分からない言葉や用語があれば、辞書や辞典、事典で調べる、インターネットのサイトでまず検索するのがおすすめです。

「靉靆」の意味は?

靉靆」には、次のような意味があります。

1.雲や霞 (かすみ) などがたなびいているさま。
2.気持ちや表情などの晴れ晴れしないさま。陰気なさま。
3.眼鏡

出典:デジタル大辞泉(小学館)「あい-たい【靉靆】」

まず、「靉靆」と見て、すぐに読める人は少ないかもしれません。靉靆は「あいたい」と読みます。読み方のヒントは、漢字です。漢字の右にある「愛」「逮」をよむと「あい」「たい」なので、あいたいと読めるでしょう。

靉靆の意味は主に、雲や霞などがたなびいている様子と、気持ちや表情などが晴れ晴れせず、陰気な様子という2つの意味があります。また、眼鏡(メガネ)のことを昔、靉靆と読んでいた時代あったとのことです。

「靉靆」の語源は?

次に、「靉靆」の語源を確認しておきましょう。

靉靆の語源について、はっきりとはわかっていません。

ただ、漢字を紐解くと、「靉」は雲のたなびいているさま、雲が空をおおうさまという意味で、この言葉だけでも靉靆の意味を持ちます。また、「靆」も雲のたなびくさまという意味で、この漢字も靉靆の意味です。

ちなみにいずれも、漢字検定1級レベルの難読語となっています。

問題 1
「靉靆」についての本文によると、この言葉はどう読みますか?
問題 2
「靉靆」についての本文から、「出典:デジタル大辞泉(小学館)「あい-たい【靉靆】」」で始まり「という意味で、この漢字も靉靆の意味です。」で終わる部分を一字一句変えずに書き写してください。

提供資料

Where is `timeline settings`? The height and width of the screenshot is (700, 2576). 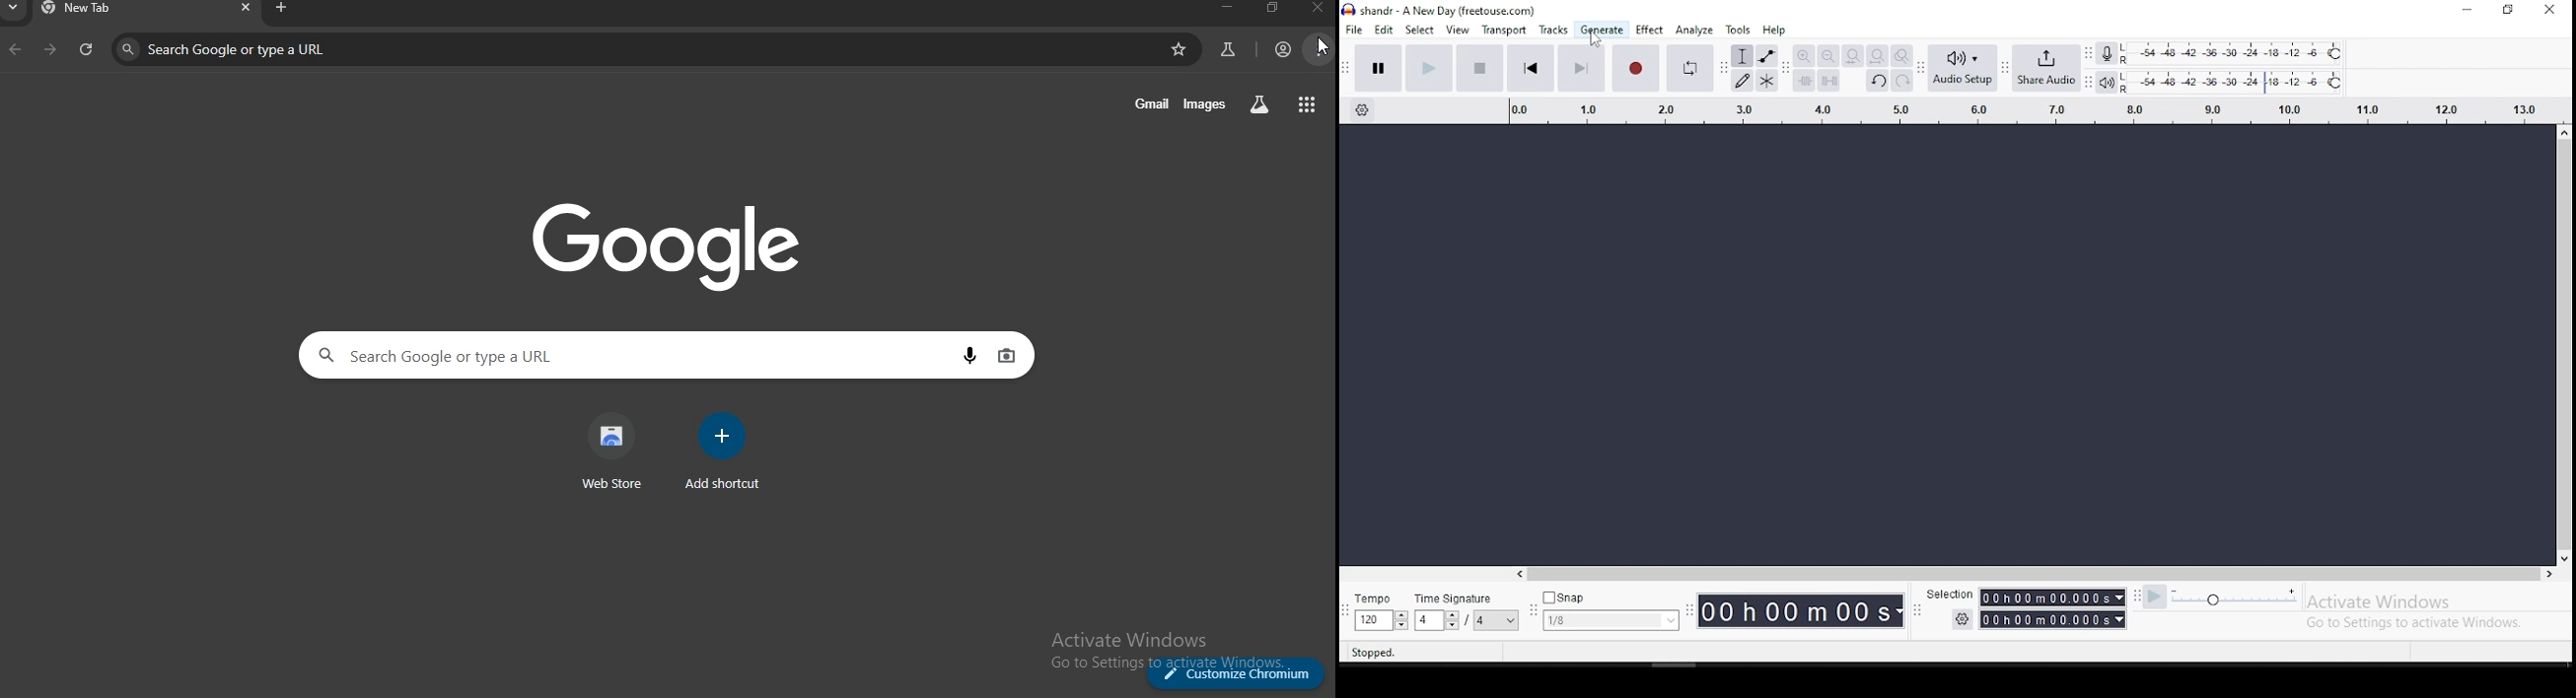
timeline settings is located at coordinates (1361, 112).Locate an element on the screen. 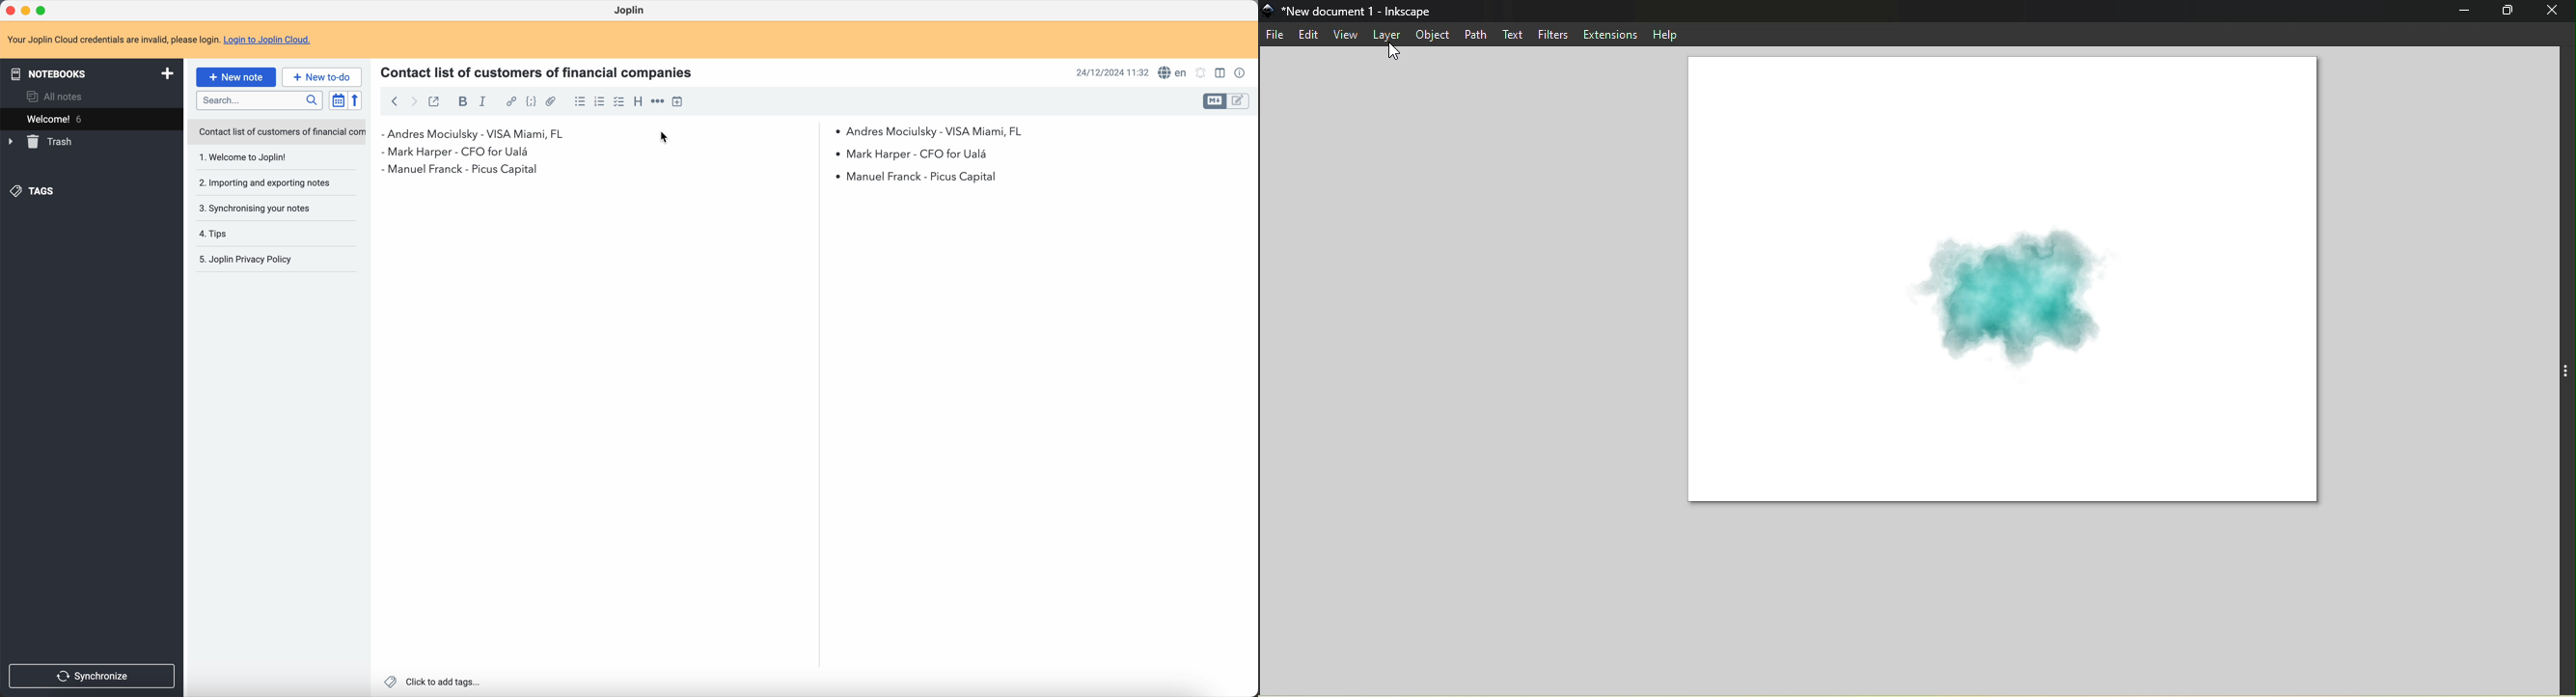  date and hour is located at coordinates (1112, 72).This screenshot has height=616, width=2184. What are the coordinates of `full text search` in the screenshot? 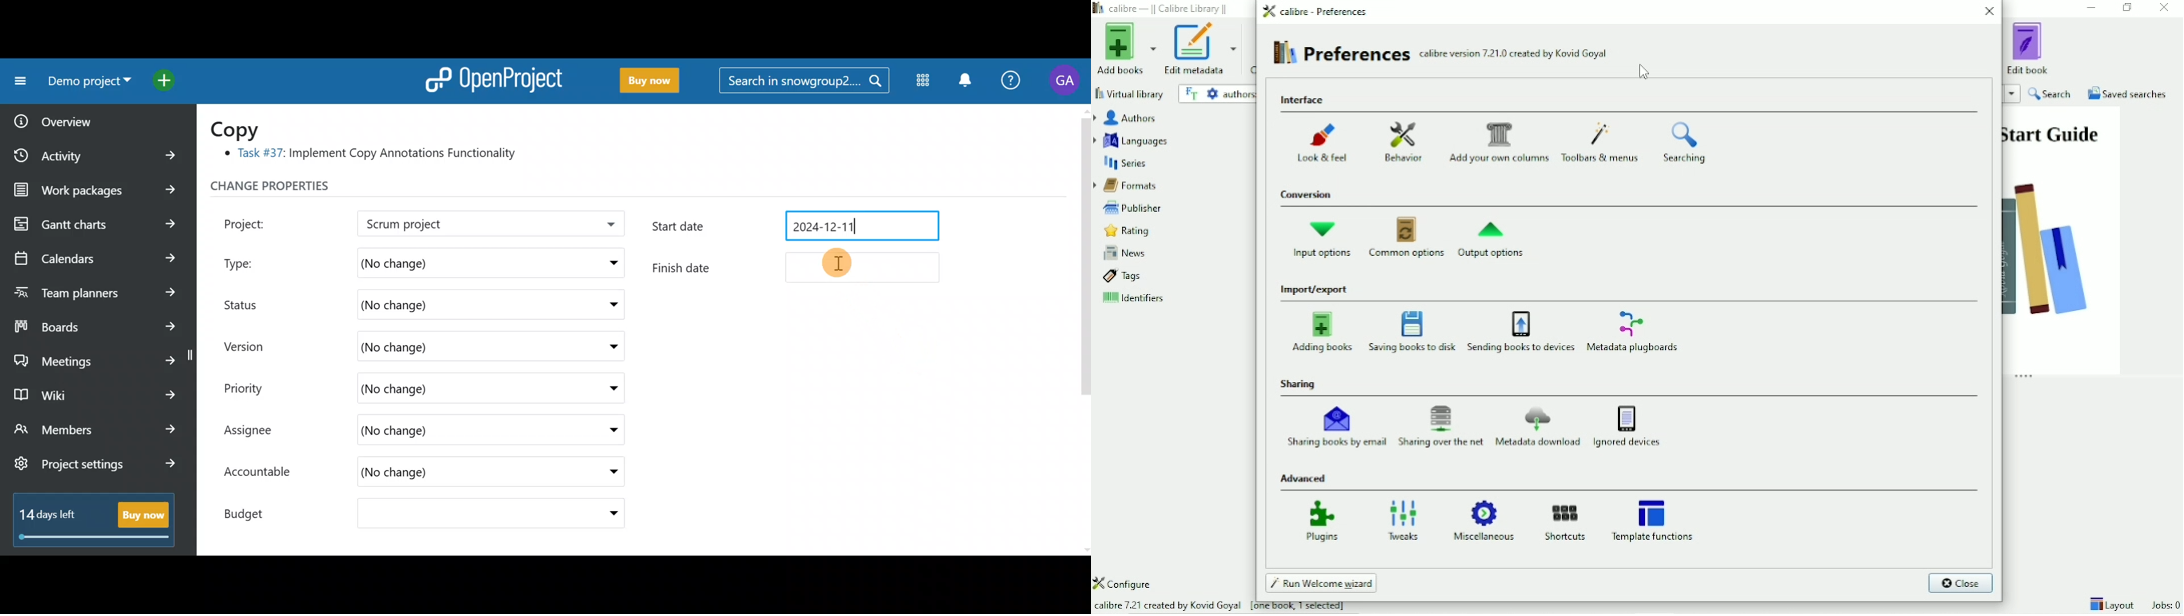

結果 1
「あいたい」と読みます。

結果 2
出典:デジタル大辞泉(小学館)「あい-たい【靉靆】」

まず、「靉靆」と見て、すぐに読める人は少ないかもしれません。靉靆は「あいたい」と読みます。読み方のヒントは、漢字です。漢字の右にある「愛」「逮」をよむと「あい」「たい」なので、あいたいと読めるでしょう。

靉靆の意味は主に、雲や霞などがたなびいている様子と、気持ちや表情などが晴れ晴れせず、陰気な様子という2つの意味があります。また、眼鏡(メガネ)のことを昔、靉靆と読んでいた時代あったとのことです。

「靉靆」の語源は?

次に、「靉靆」の語源を確認しておきましょう。

靉靆の語源について、はっきりとはわかっていません。

ただ、漢字を紐解くと、「靉」は雲のたなびいているさま、雲が空をおおうさまという意味で、この言葉だけでも靉靆の意味を持ちます。また、「靆」も雲のたなびくさまという意味で、この漢字も靉靆の意味です。